Jakarta Post, 6 Agust 2013
The rumble resulted from the uproar in Tanjung Gusta Penitentiary in Medan had yet to cease, the public was shocked by media reports of super-special facilities provided to drug convict on death row Freddy Budiman at Cipinang Penitentiary in East Jakarta. The news about the practice deals a further blow not only to the country’s fight against drugs but also its war on corruption.
In this shameful incident, it was revealed later that Freddy was given a special chamber that allowed his female associates to make conjugal visits. The drug convict also used the chamber to consume methamphetamine, or shabu-shabu. Presumably the international drug lord is still running his business from behind bars, learning from the incident.
It will be tremendously bizarre if our sense of justice is not hurt by this disgraceful incident. This nation has declared drug crimes to be the most extraordinary, but how can a drug felon be given facilities far beyond our common sense? Moreover, in the middle of constant scrutiny of penitentiaries, how is it possible that such misconduct keeps recurring?When one attempts to trace the provision of numerous facilities to high-profile inmates, the public might not be too shocked by the luxury that Freddy has enjoyed. A series of events demonstrated that penitentiary has turned into a temporary rest area for felons. With their financial might, those inmates easily “buy” prison authorities.
In the corruption field, for instance, we cannot forget the frequent outings of former junior tax officer Gayus HP Tambunan, including overseas, while in police detention. We can also recall luxurious facilities provided to graft convict Artalyta Suryani in the Pondok Bambu women prison in East Jakarta. Both facts show that jail wardens may play a double role as state officials and members of the drug mafia.
Therefore, when the news about the special chamber for Freddy was leaked to the public, our skepticism about the government’s commitment to turning penitentiary institution into a curative agent for criminals, especially those convicted of extraordinary crimes, is seemingly unmistakable. It has long been rumored that penitentiaries have instead become a safe havens for many crime lords to control their illicit businesses from within.

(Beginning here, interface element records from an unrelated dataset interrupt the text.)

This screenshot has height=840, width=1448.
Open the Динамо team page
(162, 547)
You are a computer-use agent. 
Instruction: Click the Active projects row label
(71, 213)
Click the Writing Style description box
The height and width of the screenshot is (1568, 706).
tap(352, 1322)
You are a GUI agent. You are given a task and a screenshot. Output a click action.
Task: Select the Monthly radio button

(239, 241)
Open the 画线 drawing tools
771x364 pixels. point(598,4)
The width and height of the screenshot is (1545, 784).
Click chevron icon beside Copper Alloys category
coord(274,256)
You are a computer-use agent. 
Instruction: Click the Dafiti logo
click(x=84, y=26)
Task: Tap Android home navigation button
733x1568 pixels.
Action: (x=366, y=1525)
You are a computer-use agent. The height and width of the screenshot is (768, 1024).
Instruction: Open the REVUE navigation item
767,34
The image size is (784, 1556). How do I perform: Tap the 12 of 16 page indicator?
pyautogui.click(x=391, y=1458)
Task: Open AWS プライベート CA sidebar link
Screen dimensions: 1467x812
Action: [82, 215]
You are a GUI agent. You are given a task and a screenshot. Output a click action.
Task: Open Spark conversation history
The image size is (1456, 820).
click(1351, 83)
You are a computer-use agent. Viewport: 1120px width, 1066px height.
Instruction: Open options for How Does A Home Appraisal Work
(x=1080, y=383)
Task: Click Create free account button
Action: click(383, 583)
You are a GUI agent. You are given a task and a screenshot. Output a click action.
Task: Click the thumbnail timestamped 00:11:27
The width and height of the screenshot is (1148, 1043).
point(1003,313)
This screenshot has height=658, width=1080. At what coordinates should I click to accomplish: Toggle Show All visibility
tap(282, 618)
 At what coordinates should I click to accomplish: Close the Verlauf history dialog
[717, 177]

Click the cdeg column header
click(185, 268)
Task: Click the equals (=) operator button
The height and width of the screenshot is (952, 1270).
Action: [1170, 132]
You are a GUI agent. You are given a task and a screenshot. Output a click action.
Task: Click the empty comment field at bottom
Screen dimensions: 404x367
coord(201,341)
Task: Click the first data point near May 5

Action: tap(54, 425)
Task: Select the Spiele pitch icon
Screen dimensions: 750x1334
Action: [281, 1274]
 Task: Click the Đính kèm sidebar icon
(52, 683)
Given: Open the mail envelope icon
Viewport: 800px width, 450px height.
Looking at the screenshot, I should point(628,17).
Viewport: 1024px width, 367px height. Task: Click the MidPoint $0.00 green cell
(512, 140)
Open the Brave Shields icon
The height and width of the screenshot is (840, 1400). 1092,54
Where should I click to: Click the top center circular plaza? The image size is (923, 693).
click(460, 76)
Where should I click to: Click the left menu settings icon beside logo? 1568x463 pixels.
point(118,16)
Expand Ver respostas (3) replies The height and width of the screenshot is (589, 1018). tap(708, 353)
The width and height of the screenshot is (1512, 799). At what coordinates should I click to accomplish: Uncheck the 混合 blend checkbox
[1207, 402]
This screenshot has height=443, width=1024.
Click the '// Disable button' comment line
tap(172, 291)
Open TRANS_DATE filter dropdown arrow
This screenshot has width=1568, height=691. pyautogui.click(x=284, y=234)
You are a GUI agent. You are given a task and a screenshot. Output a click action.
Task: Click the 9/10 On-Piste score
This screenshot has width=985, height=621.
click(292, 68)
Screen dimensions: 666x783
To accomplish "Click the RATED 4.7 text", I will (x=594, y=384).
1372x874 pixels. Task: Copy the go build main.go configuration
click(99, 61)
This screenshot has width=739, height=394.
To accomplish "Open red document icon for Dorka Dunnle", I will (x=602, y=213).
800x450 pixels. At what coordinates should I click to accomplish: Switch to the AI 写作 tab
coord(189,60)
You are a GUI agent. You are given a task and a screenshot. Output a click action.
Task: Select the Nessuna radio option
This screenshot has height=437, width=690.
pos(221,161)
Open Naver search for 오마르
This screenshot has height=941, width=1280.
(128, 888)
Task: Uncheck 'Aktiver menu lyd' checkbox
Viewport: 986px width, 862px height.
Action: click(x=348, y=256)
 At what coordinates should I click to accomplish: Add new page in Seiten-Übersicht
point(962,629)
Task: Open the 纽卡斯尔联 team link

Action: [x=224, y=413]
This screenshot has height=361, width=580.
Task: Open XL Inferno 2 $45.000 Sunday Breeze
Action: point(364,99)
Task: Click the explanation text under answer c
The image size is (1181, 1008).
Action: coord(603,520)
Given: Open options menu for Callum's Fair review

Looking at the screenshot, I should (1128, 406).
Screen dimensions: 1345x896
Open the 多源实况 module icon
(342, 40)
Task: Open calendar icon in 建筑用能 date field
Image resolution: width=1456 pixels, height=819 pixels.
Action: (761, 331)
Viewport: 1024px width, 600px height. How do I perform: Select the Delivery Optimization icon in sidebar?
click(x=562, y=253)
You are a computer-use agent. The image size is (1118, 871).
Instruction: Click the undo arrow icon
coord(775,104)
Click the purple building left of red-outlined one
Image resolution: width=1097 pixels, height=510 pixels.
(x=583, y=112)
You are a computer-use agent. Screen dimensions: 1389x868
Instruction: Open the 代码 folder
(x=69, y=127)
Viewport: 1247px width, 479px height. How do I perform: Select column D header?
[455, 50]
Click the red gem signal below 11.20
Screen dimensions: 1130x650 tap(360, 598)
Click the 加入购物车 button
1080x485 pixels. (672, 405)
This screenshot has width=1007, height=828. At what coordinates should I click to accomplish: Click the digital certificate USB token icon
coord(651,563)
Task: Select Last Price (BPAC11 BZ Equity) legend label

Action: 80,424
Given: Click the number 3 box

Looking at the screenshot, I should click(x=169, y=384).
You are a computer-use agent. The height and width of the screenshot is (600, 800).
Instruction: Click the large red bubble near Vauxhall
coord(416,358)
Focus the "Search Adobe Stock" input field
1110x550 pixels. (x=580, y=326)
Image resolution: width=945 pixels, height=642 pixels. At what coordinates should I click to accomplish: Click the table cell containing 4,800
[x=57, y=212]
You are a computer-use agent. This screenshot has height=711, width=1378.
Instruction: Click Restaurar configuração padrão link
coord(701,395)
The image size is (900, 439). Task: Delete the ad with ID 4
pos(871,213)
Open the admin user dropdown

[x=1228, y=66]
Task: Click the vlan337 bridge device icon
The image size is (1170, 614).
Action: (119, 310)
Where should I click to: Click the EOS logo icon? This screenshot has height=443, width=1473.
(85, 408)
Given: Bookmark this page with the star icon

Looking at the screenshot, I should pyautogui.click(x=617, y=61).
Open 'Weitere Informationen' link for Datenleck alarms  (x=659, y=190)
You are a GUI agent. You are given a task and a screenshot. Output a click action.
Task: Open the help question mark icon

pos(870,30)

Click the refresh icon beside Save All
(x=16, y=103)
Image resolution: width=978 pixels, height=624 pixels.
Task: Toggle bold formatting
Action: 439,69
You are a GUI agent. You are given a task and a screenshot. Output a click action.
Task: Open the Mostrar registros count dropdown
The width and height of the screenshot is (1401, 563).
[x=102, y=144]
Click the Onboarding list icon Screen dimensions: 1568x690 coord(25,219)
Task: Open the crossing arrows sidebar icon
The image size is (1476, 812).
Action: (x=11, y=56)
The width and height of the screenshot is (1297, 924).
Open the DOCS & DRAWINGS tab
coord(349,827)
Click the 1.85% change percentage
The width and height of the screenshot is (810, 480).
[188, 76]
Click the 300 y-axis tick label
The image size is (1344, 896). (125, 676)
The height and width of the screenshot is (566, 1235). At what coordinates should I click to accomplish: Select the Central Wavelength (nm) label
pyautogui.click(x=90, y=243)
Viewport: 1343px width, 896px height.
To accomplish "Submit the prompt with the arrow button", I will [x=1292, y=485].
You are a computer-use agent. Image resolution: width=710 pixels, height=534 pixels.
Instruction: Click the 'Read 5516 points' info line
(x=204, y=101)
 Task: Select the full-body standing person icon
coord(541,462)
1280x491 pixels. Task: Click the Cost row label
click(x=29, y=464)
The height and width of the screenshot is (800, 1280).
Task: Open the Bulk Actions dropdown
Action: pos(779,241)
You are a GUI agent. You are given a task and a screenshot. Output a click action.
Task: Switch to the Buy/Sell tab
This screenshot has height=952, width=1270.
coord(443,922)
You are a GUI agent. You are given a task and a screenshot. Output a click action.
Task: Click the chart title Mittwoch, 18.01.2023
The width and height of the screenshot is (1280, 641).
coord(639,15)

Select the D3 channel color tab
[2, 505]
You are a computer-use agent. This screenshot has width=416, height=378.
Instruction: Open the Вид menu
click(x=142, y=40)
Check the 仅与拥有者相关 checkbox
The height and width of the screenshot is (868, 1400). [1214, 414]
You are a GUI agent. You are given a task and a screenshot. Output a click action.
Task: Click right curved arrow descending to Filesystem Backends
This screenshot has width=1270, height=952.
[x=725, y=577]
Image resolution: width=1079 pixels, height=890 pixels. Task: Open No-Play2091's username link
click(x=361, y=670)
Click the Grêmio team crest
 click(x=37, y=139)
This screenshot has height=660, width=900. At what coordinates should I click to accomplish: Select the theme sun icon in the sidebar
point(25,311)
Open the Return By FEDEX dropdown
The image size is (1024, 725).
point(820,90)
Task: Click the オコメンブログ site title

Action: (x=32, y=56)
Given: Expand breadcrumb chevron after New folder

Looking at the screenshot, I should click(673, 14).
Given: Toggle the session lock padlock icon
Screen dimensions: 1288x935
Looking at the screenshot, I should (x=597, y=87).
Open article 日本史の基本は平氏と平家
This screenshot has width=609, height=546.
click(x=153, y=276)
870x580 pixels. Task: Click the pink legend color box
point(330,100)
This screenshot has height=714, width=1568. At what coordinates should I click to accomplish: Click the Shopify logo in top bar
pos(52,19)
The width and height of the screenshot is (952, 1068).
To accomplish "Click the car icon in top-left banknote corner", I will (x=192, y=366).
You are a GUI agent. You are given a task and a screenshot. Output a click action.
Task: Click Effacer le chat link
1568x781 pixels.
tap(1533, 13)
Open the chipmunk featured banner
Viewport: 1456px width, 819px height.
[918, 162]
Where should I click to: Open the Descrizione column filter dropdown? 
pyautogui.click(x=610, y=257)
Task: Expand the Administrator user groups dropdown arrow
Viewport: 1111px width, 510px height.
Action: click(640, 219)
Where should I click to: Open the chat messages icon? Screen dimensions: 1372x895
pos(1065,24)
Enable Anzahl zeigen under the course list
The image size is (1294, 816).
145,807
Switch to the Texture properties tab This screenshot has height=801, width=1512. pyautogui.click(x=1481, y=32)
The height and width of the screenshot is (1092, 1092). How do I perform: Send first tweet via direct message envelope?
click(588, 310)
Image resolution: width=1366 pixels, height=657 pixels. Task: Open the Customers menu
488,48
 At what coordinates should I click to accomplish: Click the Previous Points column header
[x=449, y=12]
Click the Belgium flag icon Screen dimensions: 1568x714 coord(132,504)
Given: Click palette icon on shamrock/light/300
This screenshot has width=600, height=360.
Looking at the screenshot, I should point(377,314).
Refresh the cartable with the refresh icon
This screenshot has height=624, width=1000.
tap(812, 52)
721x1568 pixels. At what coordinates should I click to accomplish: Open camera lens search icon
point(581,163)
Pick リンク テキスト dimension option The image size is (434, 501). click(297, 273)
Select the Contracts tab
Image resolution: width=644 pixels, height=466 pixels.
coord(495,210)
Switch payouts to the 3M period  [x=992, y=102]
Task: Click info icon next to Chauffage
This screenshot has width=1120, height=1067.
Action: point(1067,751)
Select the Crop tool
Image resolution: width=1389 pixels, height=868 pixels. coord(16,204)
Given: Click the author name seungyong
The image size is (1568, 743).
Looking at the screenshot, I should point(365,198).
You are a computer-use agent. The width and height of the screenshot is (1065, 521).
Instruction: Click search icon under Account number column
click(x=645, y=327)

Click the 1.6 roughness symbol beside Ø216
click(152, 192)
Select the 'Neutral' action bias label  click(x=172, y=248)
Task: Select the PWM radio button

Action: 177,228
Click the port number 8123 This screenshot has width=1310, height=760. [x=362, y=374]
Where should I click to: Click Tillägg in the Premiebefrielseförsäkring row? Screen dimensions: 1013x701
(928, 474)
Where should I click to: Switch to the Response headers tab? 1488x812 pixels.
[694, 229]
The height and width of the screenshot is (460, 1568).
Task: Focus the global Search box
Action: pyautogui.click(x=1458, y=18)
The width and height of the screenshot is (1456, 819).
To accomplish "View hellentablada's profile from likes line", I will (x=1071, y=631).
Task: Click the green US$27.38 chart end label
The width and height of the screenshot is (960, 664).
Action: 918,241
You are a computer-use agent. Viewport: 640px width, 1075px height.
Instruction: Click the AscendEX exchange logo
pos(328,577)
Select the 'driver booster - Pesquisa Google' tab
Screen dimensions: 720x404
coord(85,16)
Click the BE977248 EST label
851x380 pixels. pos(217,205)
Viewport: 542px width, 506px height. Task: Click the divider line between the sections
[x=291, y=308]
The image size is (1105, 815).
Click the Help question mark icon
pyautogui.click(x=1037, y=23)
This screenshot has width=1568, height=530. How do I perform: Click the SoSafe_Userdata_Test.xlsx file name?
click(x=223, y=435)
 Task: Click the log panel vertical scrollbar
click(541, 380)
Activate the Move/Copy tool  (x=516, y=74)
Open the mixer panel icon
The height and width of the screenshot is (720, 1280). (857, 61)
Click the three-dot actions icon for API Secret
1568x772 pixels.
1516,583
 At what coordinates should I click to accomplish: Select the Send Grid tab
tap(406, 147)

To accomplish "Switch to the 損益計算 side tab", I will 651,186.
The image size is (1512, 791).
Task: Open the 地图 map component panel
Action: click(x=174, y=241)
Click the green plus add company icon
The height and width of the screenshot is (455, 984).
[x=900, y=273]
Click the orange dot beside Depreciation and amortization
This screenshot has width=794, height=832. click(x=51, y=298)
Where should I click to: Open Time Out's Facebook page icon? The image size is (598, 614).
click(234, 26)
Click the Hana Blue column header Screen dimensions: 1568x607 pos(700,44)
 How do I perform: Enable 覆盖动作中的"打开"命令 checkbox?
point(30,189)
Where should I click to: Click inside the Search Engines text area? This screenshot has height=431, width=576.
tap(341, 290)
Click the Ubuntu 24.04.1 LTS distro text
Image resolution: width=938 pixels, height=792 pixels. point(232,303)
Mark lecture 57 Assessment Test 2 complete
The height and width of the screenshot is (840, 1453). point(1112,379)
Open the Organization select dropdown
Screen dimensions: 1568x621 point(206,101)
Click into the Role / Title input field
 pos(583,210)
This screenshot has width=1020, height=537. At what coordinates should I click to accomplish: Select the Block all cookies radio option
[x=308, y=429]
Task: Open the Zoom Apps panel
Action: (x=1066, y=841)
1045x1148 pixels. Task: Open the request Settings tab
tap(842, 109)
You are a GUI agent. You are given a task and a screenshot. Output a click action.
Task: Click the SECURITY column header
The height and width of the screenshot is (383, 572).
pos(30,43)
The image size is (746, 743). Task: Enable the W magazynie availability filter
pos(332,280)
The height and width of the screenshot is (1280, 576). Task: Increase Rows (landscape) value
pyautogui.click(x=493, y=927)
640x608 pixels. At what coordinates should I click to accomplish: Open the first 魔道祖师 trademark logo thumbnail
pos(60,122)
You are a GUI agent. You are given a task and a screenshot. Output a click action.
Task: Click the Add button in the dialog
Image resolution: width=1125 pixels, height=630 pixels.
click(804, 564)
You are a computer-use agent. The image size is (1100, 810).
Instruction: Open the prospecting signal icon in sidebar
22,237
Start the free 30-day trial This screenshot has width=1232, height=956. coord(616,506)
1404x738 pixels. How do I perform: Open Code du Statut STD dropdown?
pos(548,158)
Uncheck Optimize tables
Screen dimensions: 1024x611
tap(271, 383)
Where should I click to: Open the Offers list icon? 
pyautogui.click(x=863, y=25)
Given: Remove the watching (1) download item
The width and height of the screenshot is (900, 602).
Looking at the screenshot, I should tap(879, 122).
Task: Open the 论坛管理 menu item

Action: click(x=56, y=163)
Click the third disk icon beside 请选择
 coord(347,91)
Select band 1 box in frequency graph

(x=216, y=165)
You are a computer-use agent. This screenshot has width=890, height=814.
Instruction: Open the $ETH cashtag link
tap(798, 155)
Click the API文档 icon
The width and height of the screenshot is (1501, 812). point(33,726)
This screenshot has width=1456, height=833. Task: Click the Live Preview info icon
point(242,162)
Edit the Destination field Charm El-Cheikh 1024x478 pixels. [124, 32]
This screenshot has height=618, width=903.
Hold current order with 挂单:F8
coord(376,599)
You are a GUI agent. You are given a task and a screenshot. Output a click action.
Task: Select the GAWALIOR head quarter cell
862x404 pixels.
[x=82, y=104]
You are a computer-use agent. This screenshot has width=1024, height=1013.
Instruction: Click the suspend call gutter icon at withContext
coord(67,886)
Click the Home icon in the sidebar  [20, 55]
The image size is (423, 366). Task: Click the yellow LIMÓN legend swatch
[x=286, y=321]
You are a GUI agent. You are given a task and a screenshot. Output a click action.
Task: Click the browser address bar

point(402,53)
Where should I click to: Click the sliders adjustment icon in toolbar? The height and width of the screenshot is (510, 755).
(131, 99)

It is imaginable that as the penitentiary has never come under the public spotlight, prison guards of Cipinang Drugs Penitentiary easily sell their authorities to prisoners. Compared to other penitentiaries, Cipinang definitely possesses a much tighter internal control mechanism. But if a strictly controlled penitentiary like Cipinang is prone to misconducts, how about other drug and ordinary penitentiaries?
Perhaps, among other explanation of the rampant misconducts involving prison guards is this nation’s lack of commitment to the eradication of drug crimes. One of the pieces of proof of the state of inferiority is the government’s clemency to Schapelle Corby, an Australian citizen who was sentenced to 20 years of imprisonment. As far as the public is concerned, protests and objection from various quarters failed to stop the government from slashing Corby’s jail term by five years.
Before Corby, the drug convict on death row Meirika Franola (Ola) was commuted to life imprisonment for human rights reasons. The clemency backfired later on as West Java’s National Narcotics Agency (BNN) discovered that Ola had masterminded an attempt to smuggle 775 grams of methamphetamine from India via Hussein Sastranegara Airport in Bandung. It’s clear that Ola has metamorphosed from a courier into an inmate-trafficker within only a year after the clemency was granted.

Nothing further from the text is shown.